Sunshine Radio erhält Wiener Privatradiofrequ...
 

Sunshine Radio erhält Wiener Privatradiofrequenz

Der Bundeskommunikationssenat (BKS) vergibt die Wiener Frequenz 98,3 MHz an die Sunshine Radio GmbH - Sender soll noch heuer starten.

Nach einem knapp zwei Jahre dauernden Tauziehen wurde heute, Donnerstag 28. Juni 2007, die Entscheidung über die Vergabe der Wiener Privatradiofrequenz 98,3 MHz zugunsten der Sunshine Radio GmbH, offiziell bekannt gemacht. Der Bewerber um Hauptgesellschafter Mathias Kamp hatte im vergangenen September den Zuschlag von der für die Frequenzvergabe zuständigen Medienbehörde KommAustria erhalten. Mindestens acht der 24 Mitbewerber legten in Folge Berufung beim BKS ein - der hat im bisher längsten Vergabeverfahren eine Entscheidung getroffen, die heute postalisch bei der Sunshine Radio GmbH eingetroffen ist. „Wir sind sehr erleichtert und stolz. Der BKS hat sich die Entscheidung nicht leicht gemacht. Wir sind höchst motiviert, der Stadt den Sender zu präsentieren, den sie verdient“, erklärt Kamp gegenüber horizont.at. Noch heuer wollen die Sunshine-Betreiber mit einer Mischung aus Soul-Funk und Black Music auf Sendung gehen. Die technische Reichweite der letzten freien Wiener Frequenz beträgt rund 1,7 Millionen Hörer. Ein Vollprogramm des neuen Senders soll spätestens Anfang 2008 on air gehen.
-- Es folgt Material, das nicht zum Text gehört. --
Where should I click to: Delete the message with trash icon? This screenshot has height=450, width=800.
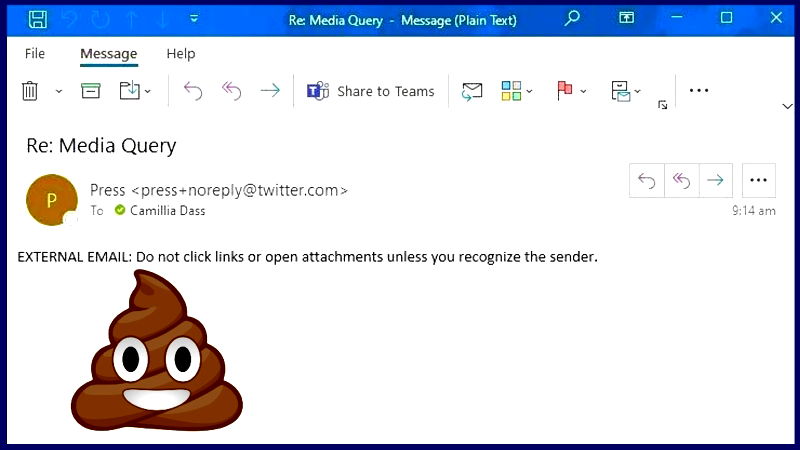[30, 91]
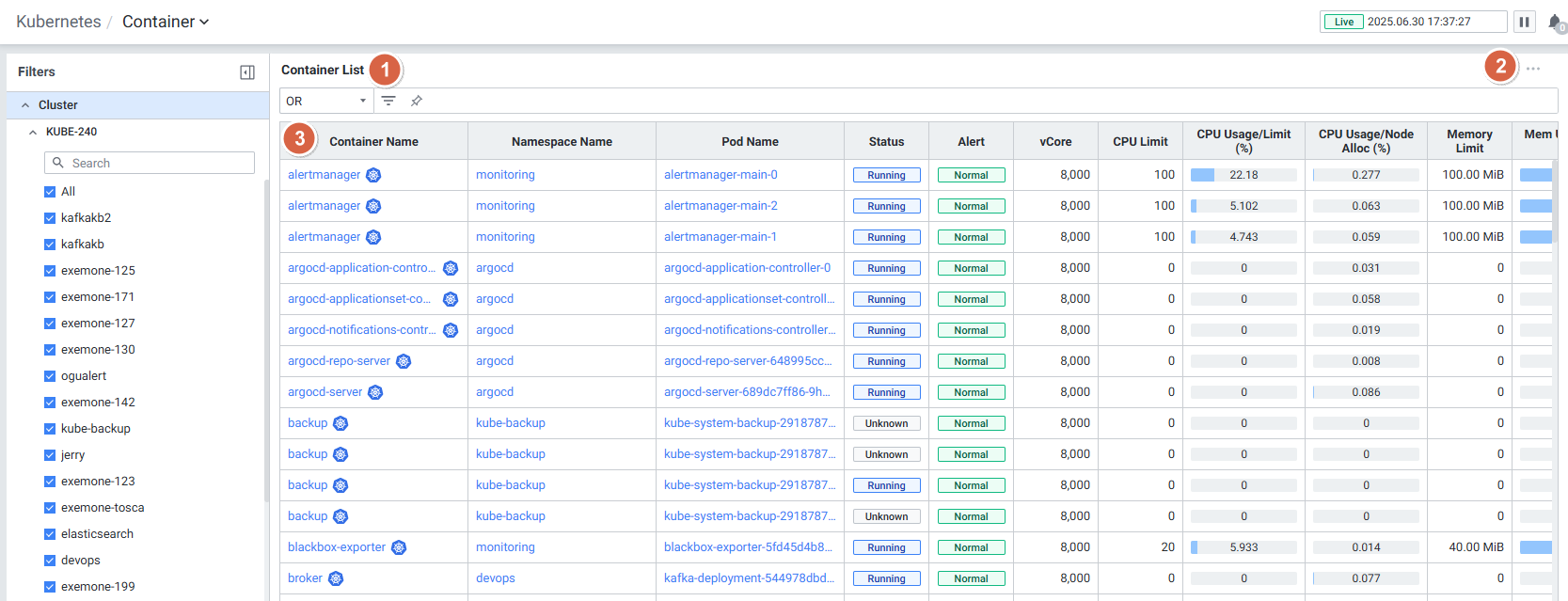Pin the filter bar
The width and height of the screenshot is (1568, 601).
pos(417,101)
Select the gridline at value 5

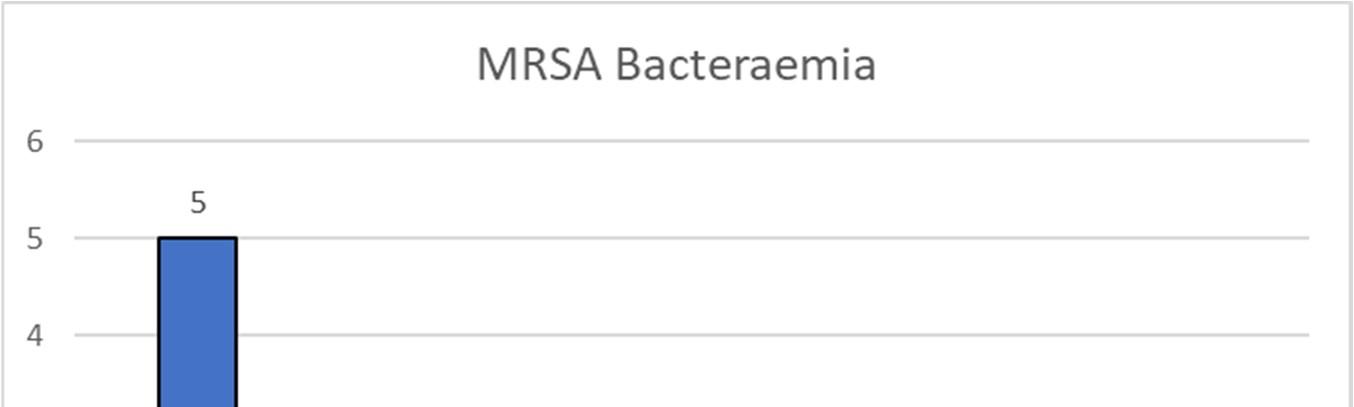(700, 238)
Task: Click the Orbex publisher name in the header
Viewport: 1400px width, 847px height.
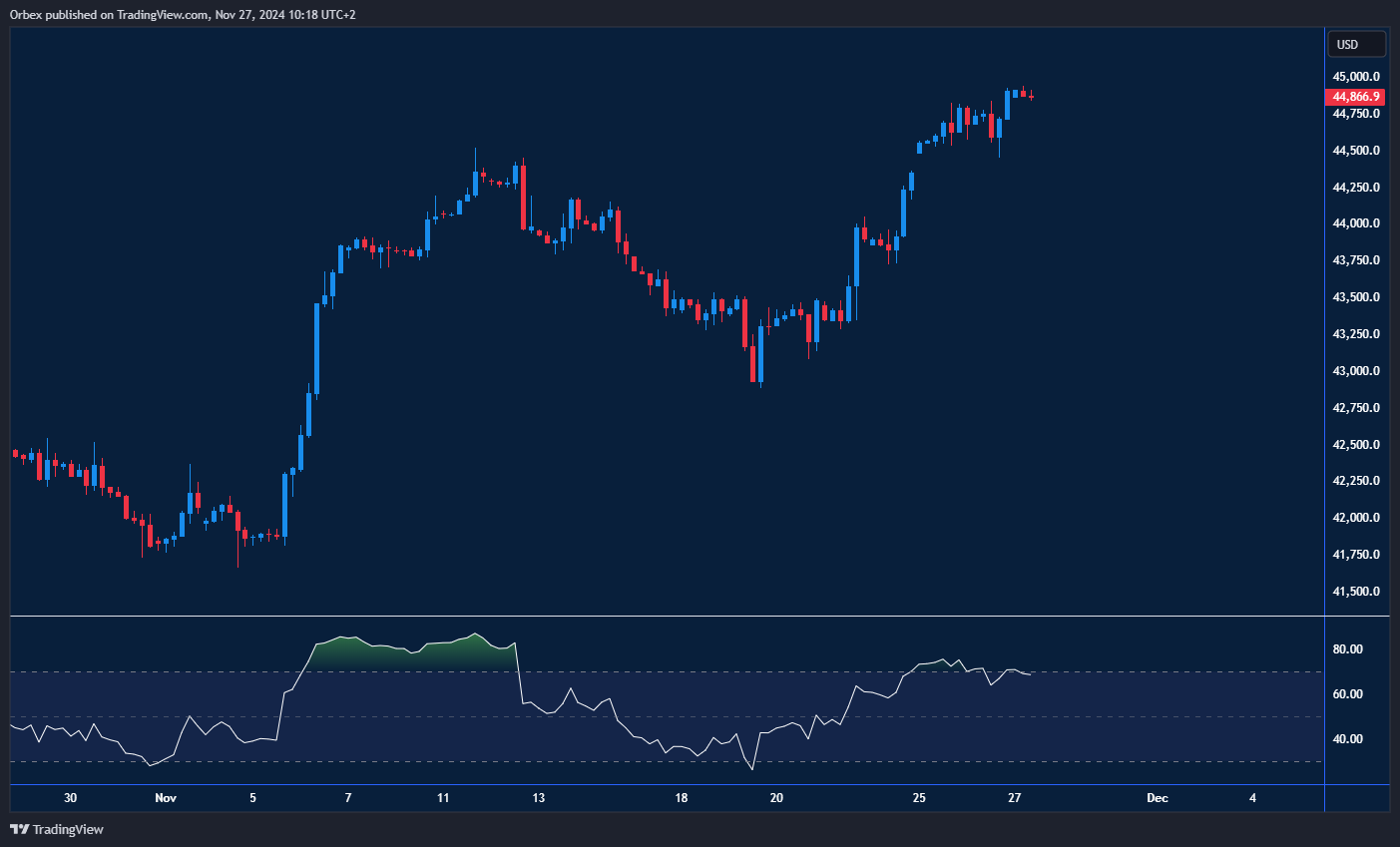Action: pyautogui.click(x=26, y=15)
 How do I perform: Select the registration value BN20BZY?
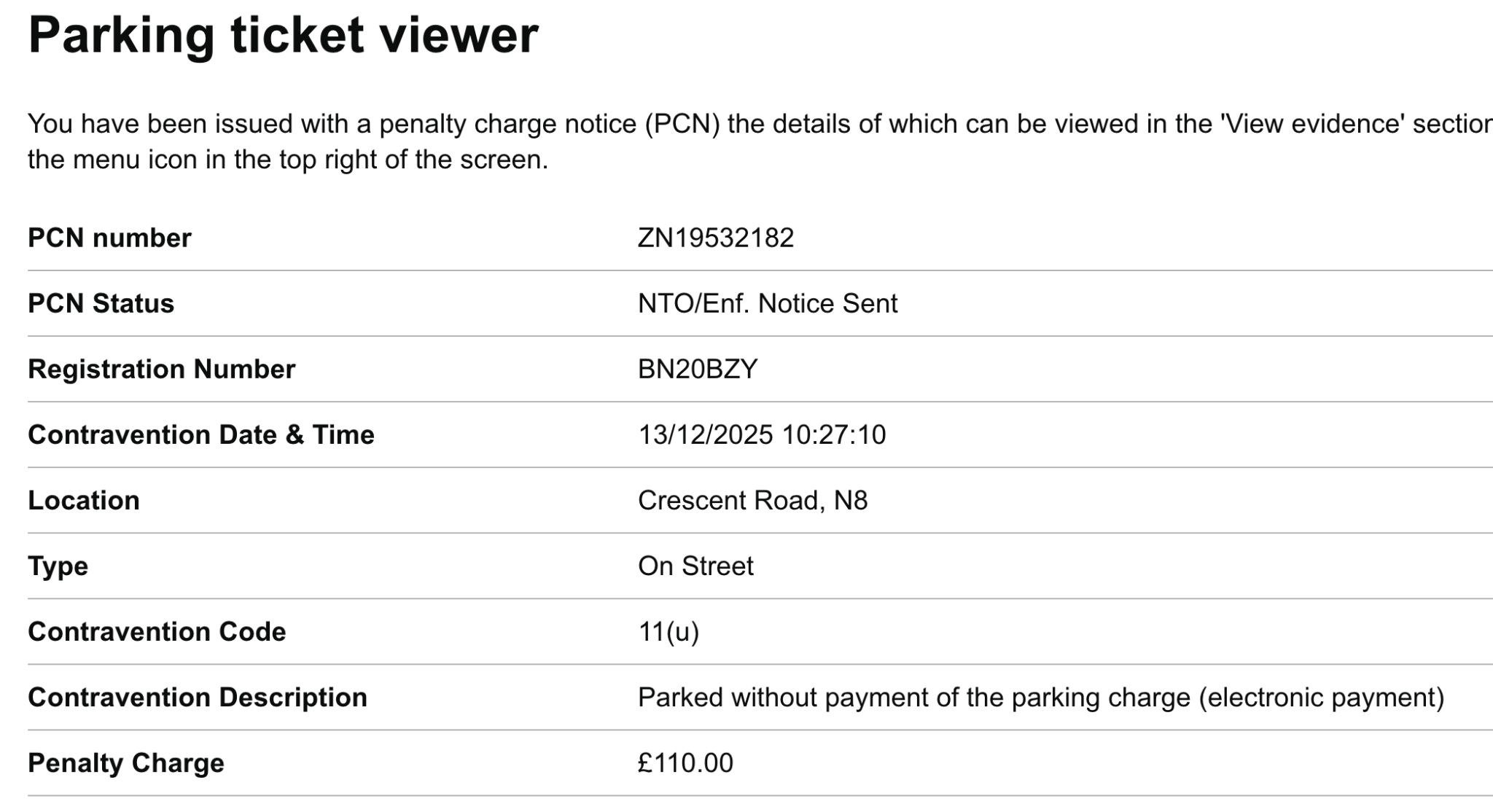(698, 370)
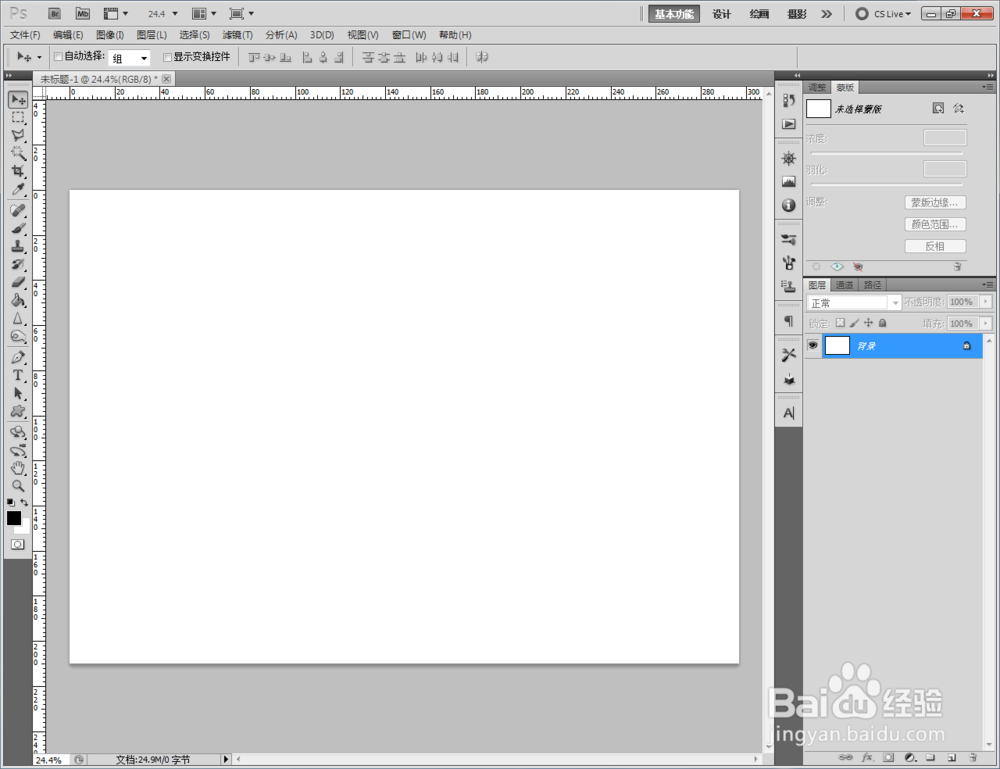Select the Crop tool
The height and width of the screenshot is (769, 1000).
click(18, 171)
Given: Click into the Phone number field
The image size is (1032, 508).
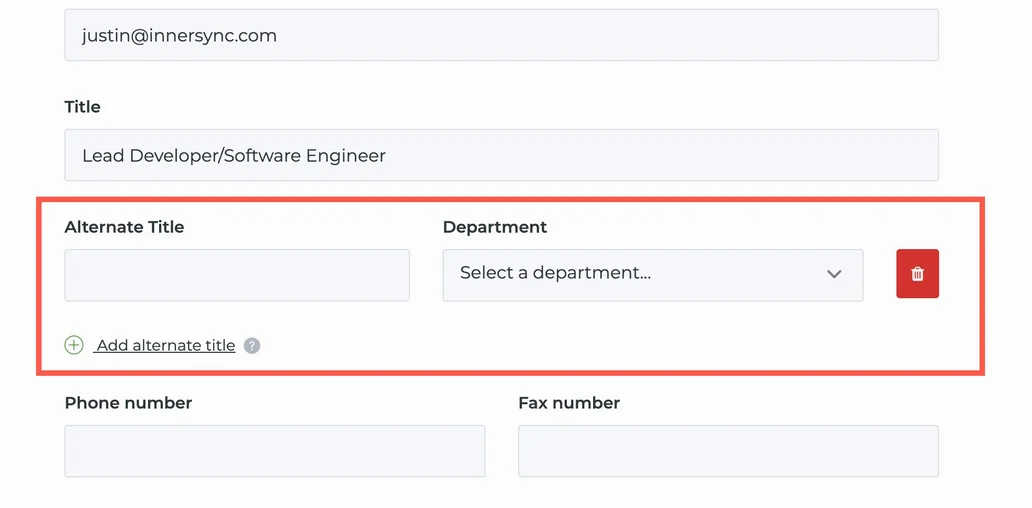Looking at the screenshot, I should [274, 451].
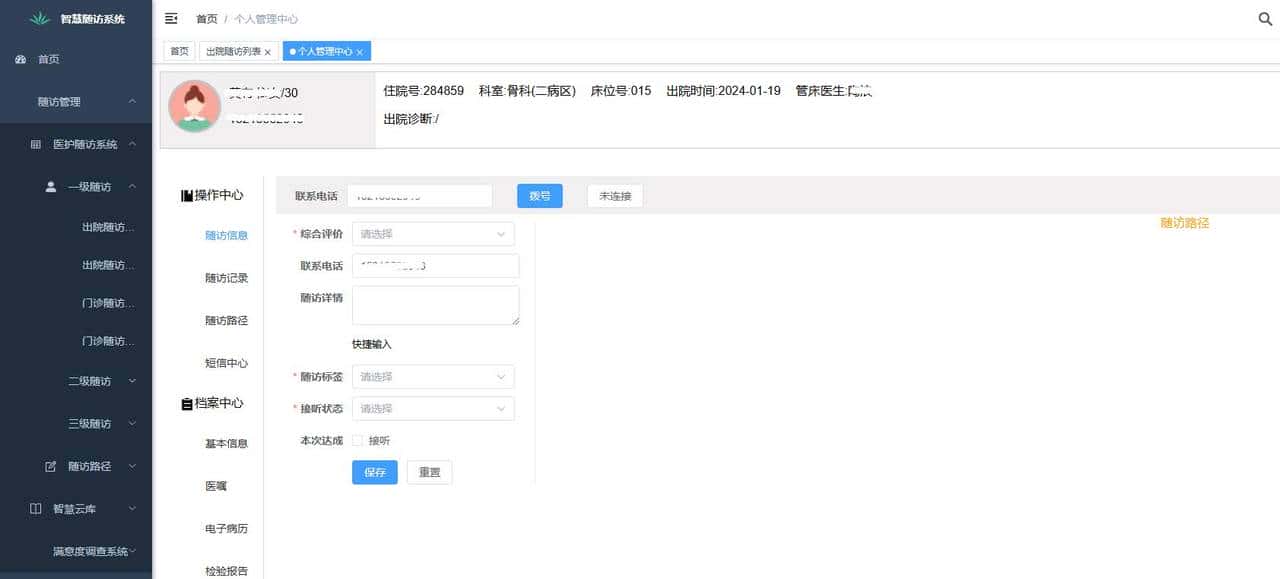Image resolution: width=1280 pixels, height=579 pixels.
Task: Open the 智慧随访系统 leaf logo
Action: coord(40,17)
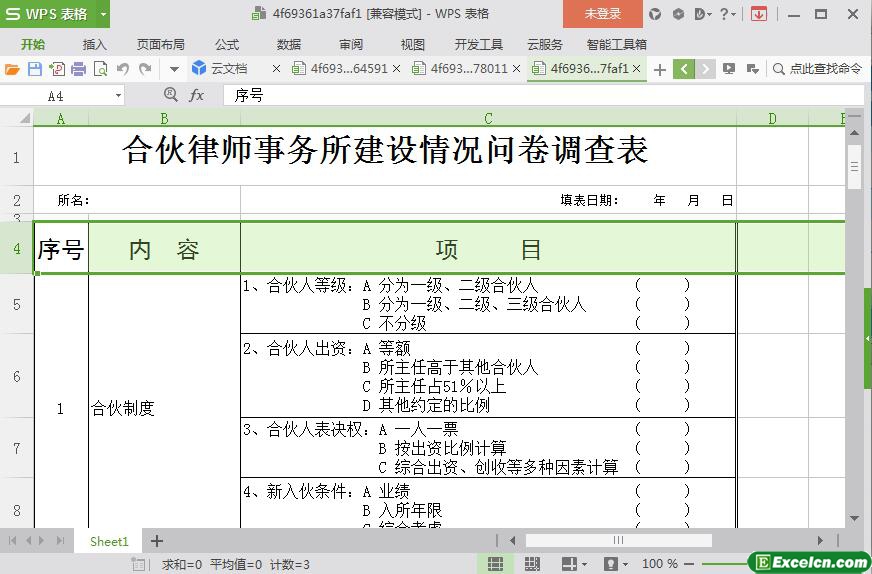Click the Open folder icon

(x=12, y=69)
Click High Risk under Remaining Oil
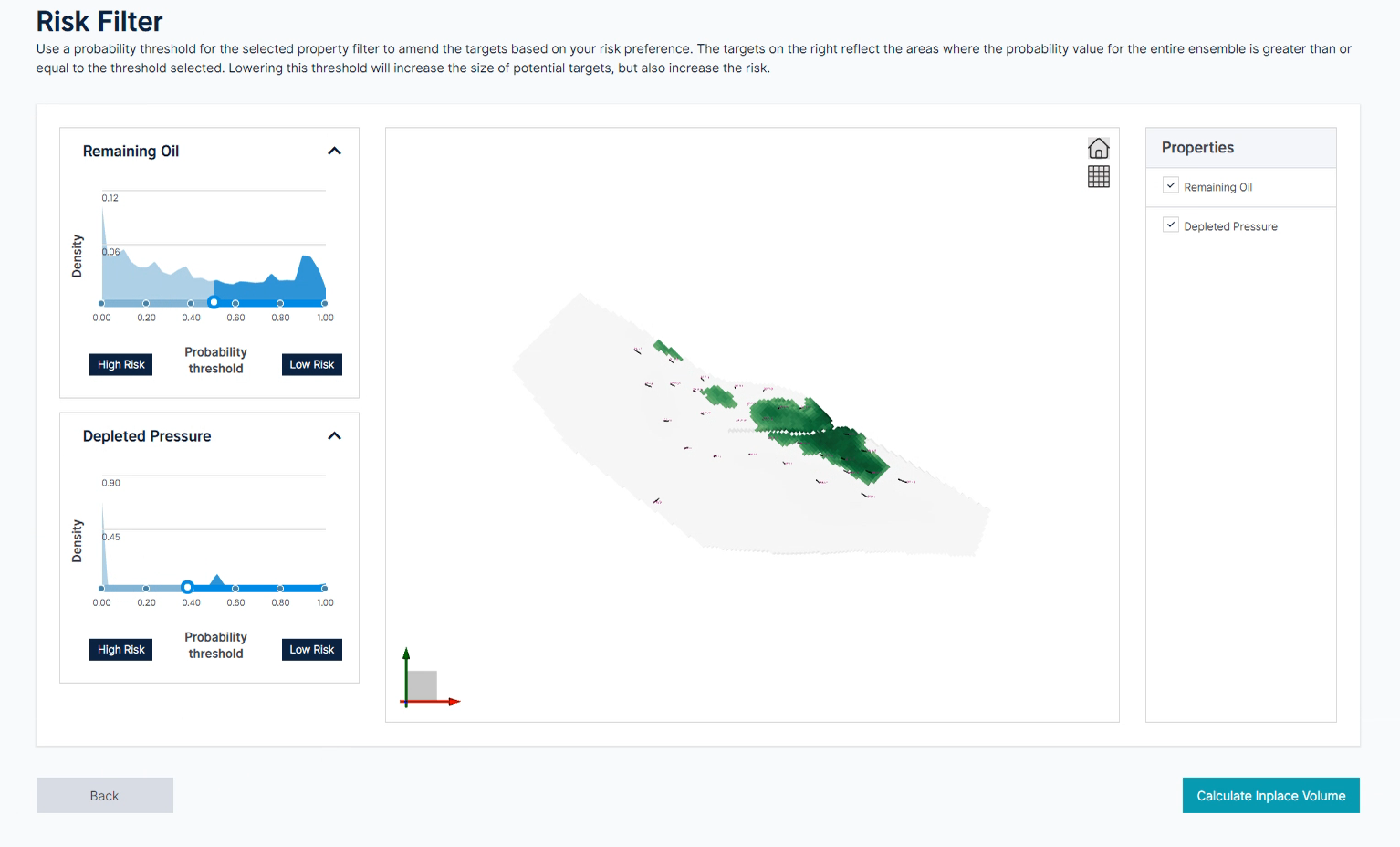 coord(121,364)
Das Programm umfasst ein größtenteils eigengestaltetes 24 Stunden Vollprogramm mit hohem Lokalbezug in einem Format, dessen grundsätzliche Musikausrichtung die Bereiche Black Music und Soul inklusive der diversen Subgenres (insbesondere Funk, Jazz, Hip-Hop, House, Dance und Drum & Bass) sind, für die Kernzielgruppe der urbanen 25- bis 49-Jährigen (bezeihungsweise die erweiterte Zielgruppe der 14- bis 49-Jährigen). Das Musikprogramm inkludiert einen hohen Anteil von in Österreich produzierter Musik und anlassgegebene Schwerpunkte zu bedeutenden lokalen Ereignissen. Anstelle des automatisierten Musikabspielens werden DJ’s eingesetzt und dadurch der „Club-Sound“ auf ein breitenwirksames Radio adaptiert. Insbesondere wird auch die sog. elektronische Musik einen Teil des Kerns des Musikprogramms bilden. Das Wortprogramm umfasst intensive lokale Berichterstattung, lokale Nachrichten und Servicemeldungen. Es werden eigenständige Sendungen produziert, die besonders auf die Interessen der Bevölkerung im Versorgungsgebiet Bedacht nehmen, wobei ein umfassender lokaler Bezug des Programmangebotes durch die enge Zusammenarbeit mit lokalen Kooperationspartnern gewährleistet wird.